● **Aim of the task**: Transcribe every entry word for word, leaving out all images.

● **Records shown**:

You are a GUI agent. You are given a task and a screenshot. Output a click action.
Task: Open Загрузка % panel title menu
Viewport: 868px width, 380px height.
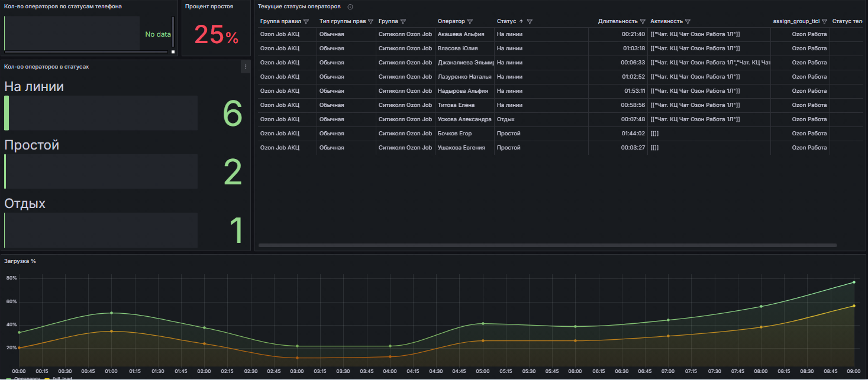pyautogui.click(x=20, y=261)
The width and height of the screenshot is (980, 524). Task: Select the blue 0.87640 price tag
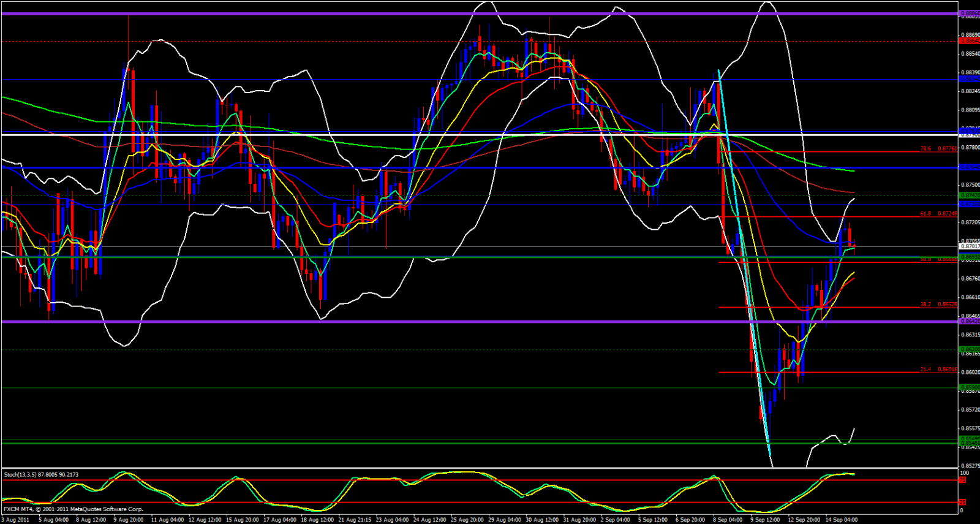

● **Finished exercise**:
You are a GUI agent. You are given a task and a screenshot. Output a click action.
Task: Open Загрузка % panel title menu
Viewport: 868px width, 380px height.
pyautogui.click(x=20, y=261)
The width and height of the screenshot is (980, 524). Task: Select the blue 0.87640 price tag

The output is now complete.